Faced with recognition of the Islamists by Moscow, Najibullah’s aides deserted him. He spent his last four years in a United Nations compound, before finally being publicly tortured and executed by the Taliban.
In 1988, there was no agreed mechanism in place to share power — nor a coercive apparatus to bring all parties to the table, and keep them there. There still isn’t.
War destabilises the region
For India, there is a third, particularly important lesson: distant as the crisis in Afghanistan might seem, it has the proven potential to destabilise the region. In late November 1979, the relationship between the U.S. and Pakistan was at an all-time low. A radical Islamist group from Iran occupied the Kaaba, the heart of the city of Mecca. For reasons which are still not clear, General Zia-ul-Haq informed the assembled crowd that the United States had engineered the occupation. Furious mobs torched the U.S. Embassy in Islamabad.
He leveraged the situation to win strategic leverage — against India. The scholar Hassan Abbas has observed, “he was quite clear that he too was opting to be a tool of the United States.” He dismissed successive offers of military and civilian aid, amounting first to U.S. $150 million and then U.S. $400 million — eventually getting $3.2 billion, and a generous component of F-16 combat jets, from President Ronald Reagan
The U.S. also agreed that all military assistance to the Afghan jihadists would be routed through Pakistan’s ISI. In practice, this meant that while the U.S. would pay for the Islamist kite flying in Afghanistan, Pakistan would hold the string.
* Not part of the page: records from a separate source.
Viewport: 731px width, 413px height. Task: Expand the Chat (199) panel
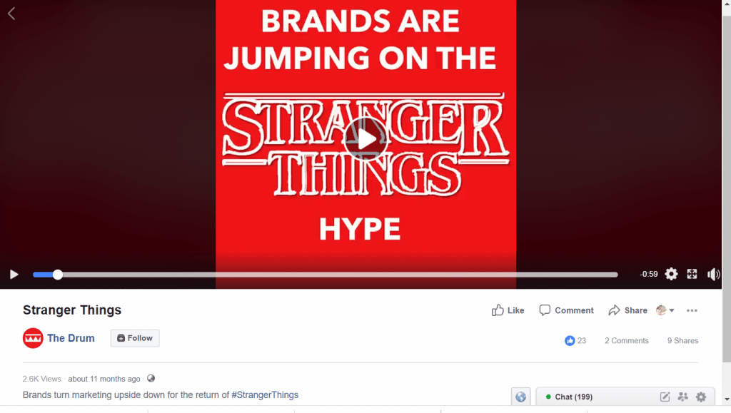click(x=573, y=397)
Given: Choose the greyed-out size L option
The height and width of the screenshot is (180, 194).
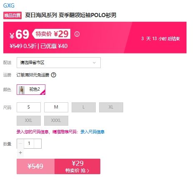Looking at the screenshot, I should [84, 107].
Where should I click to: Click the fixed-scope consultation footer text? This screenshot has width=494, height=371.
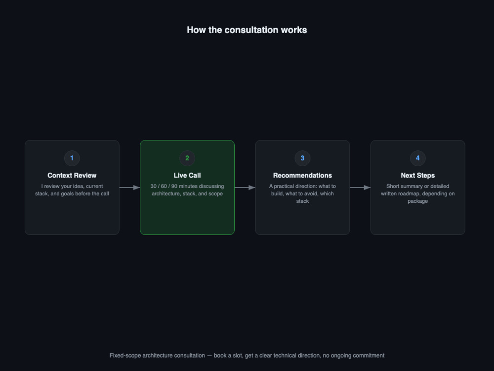pyautogui.click(x=247, y=356)
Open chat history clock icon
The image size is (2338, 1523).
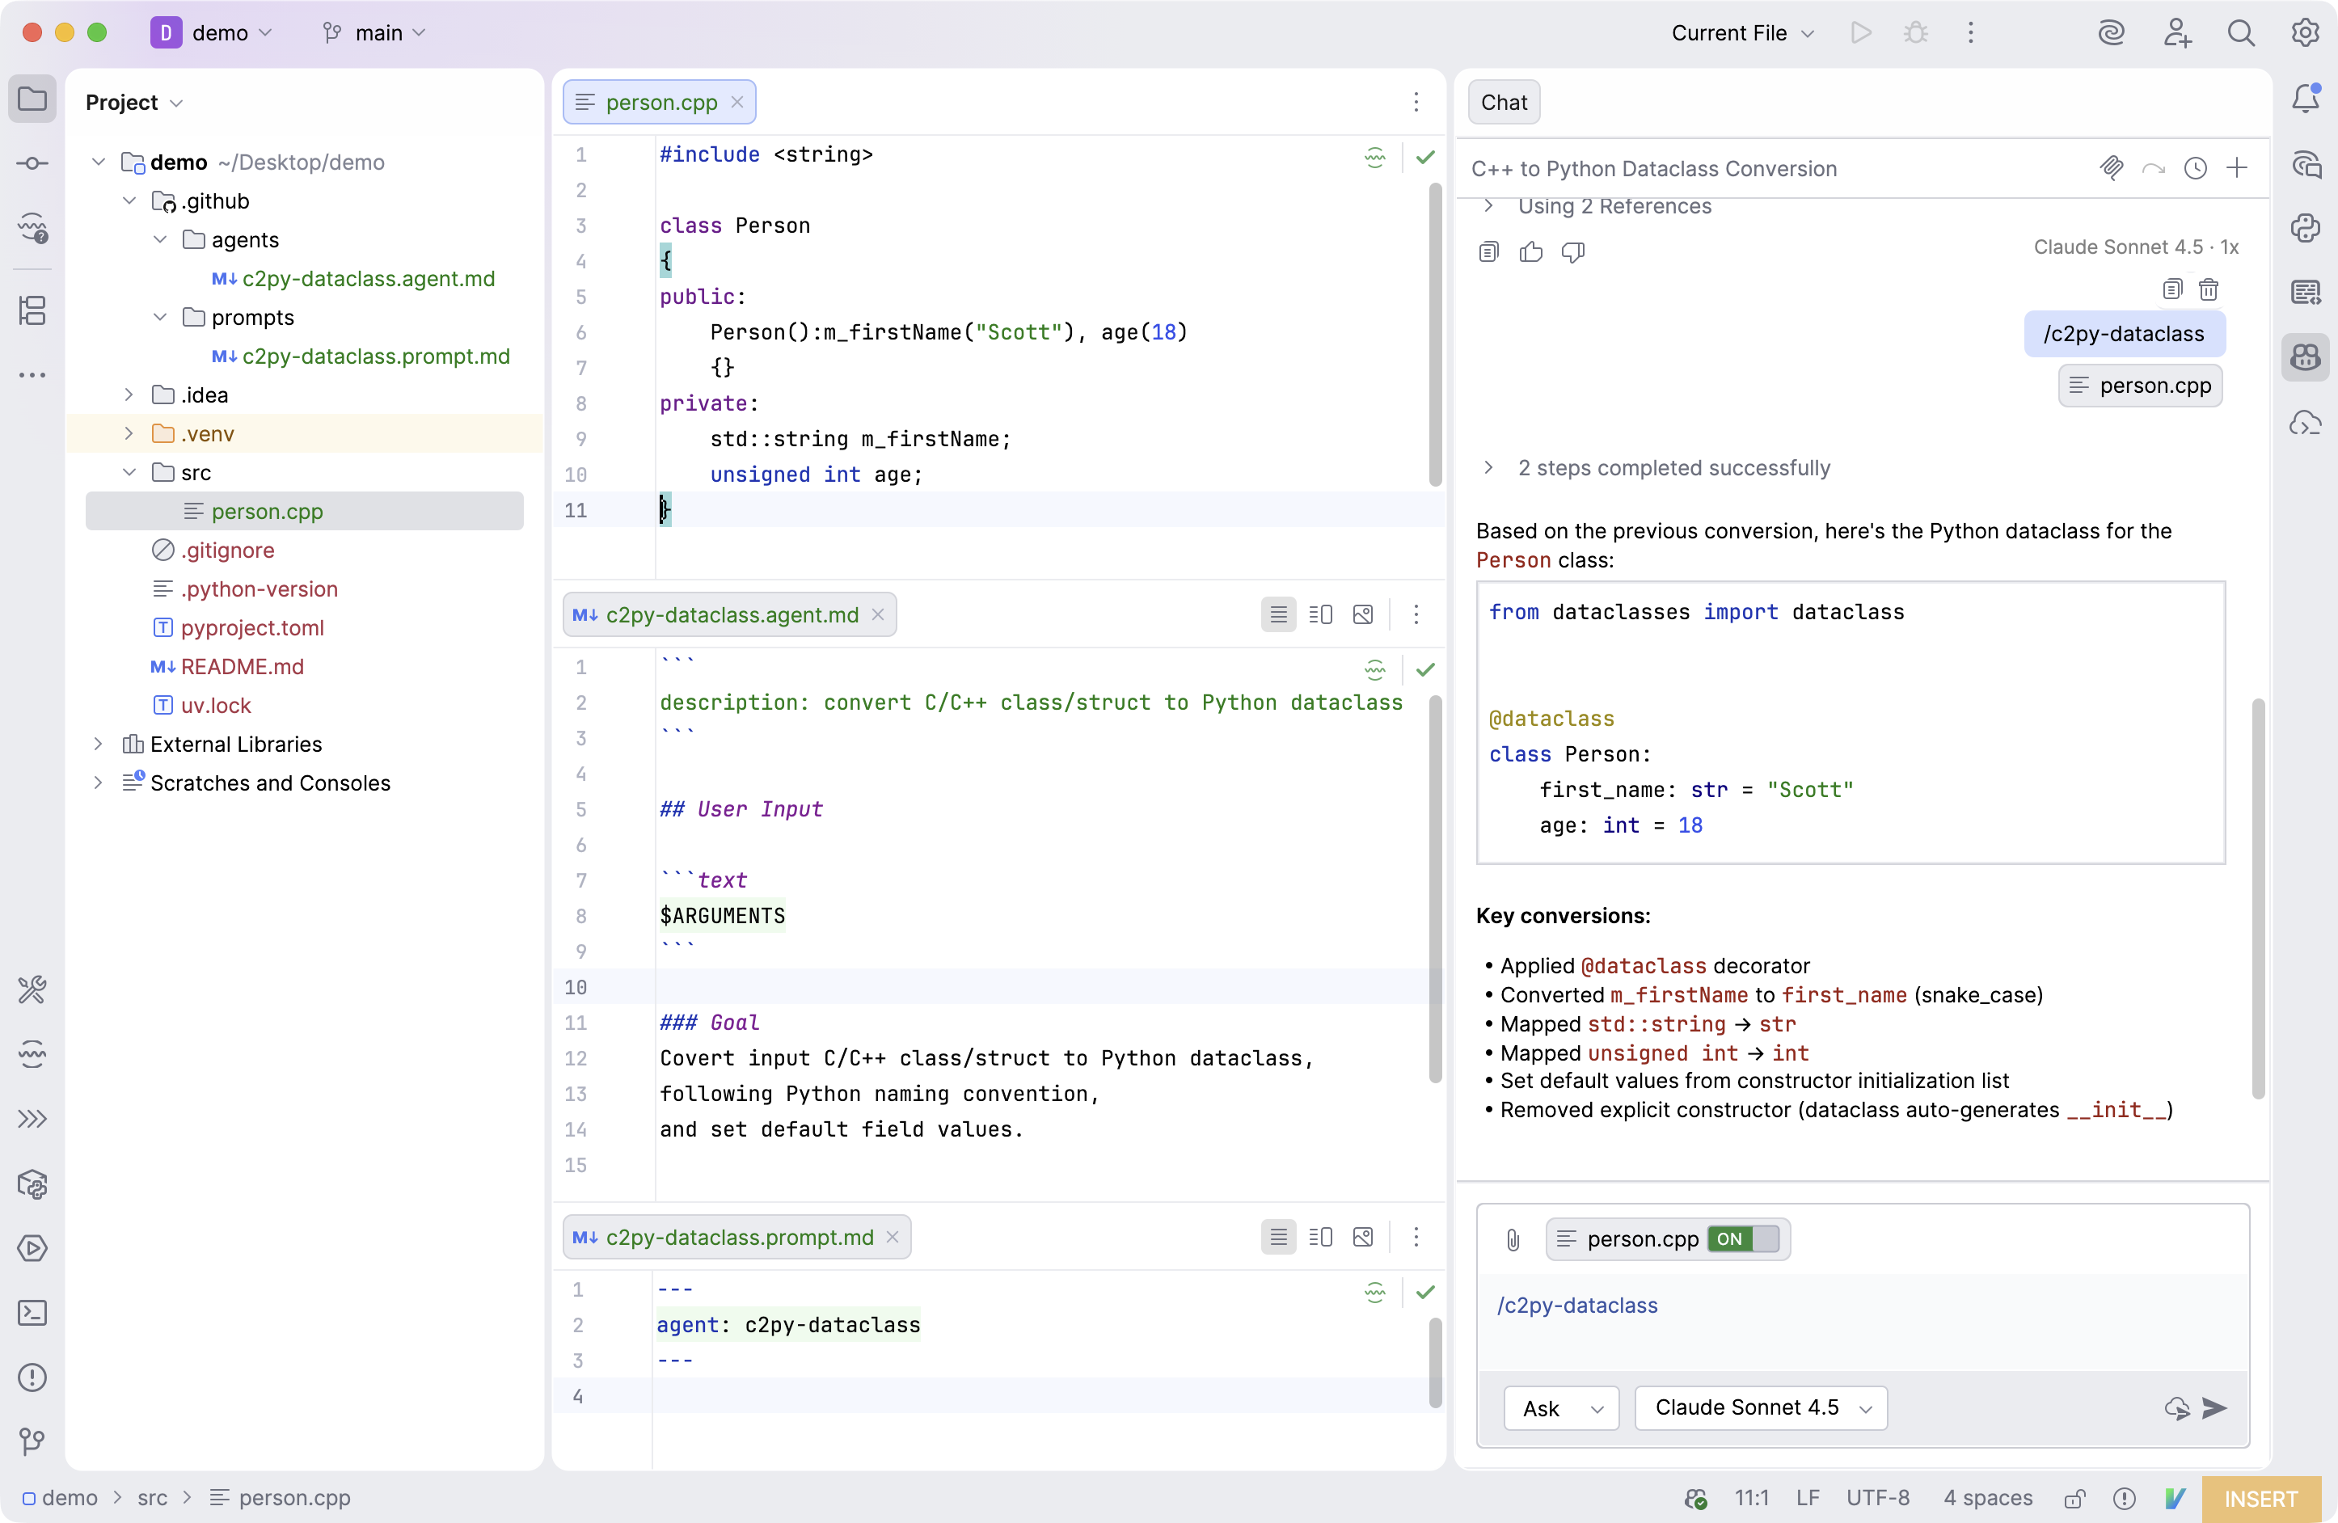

“It is no exaggeration to say,” Brigadier Mohammad Yousaf, General Malik’s subordinate in charge of Afghan operations has written, “that by the time I left the ISI in 1987, at least 80,000 Mujaheddin had received training in Pakistan over a four-year period, and many thousands more had done so in Afghanistan.”
Patronage from the U.S. helped Pakistan launch a covert war against India in Punjab — something certain to have invited Indian military retaliation otherwise — and led on to its backing of jihadists in Jammu and Kashmir. Pakistan’s key role in shaping Afghan events gave it the confidence it could secure similar outcomes in Kashmir, as well as a covert war apparatus to underpin its plans.
“The water in Afghanistan,” General Zia-ul-Haq had told his spymaster in December 1979, “must boil at the right temperature.” India still has time to learn from the lessons of the war that was lost 25 years ago, and work to make sure the pot doesn’t boil over. It needs to ensure there is a multilateral international mechanism in place to negotiate Afghanistan’s political future, and funding to ensure a viable national state with a functional military. It must, most importantly, consider what to do in the worst-case scenario.